| Description of the task |
All lines of the material that contain "Delete" must be copied out.

++++++

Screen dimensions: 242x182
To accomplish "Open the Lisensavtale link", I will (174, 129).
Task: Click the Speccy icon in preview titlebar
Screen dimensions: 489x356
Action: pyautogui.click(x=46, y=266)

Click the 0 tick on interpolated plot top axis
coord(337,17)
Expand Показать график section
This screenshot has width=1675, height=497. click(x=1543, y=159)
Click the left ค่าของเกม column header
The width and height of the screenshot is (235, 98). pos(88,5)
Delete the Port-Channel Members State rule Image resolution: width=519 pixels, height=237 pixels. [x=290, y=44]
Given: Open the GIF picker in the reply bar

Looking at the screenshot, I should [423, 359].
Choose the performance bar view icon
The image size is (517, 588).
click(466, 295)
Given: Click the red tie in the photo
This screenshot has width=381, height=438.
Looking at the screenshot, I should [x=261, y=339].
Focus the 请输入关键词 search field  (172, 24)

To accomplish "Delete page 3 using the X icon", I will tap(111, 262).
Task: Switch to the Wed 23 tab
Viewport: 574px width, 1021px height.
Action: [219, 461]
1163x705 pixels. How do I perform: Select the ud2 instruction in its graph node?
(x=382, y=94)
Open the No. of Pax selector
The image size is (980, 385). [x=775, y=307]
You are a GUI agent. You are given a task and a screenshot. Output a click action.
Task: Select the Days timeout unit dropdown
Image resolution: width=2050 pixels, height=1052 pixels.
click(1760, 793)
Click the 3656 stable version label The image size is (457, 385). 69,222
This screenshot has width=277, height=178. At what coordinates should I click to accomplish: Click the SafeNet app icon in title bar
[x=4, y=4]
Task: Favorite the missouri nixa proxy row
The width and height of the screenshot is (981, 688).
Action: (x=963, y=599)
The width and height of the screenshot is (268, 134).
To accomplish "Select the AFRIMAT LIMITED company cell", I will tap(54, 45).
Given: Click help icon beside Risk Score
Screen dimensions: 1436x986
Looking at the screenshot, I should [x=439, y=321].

++++++

| Result of this task |
Delete the Port-Channel Members State rule Image resolution: width=519 pixels, height=237 pixels. [x=290, y=44]
To accomplish "Delete page 3 using the X icon", I will tap(111, 262).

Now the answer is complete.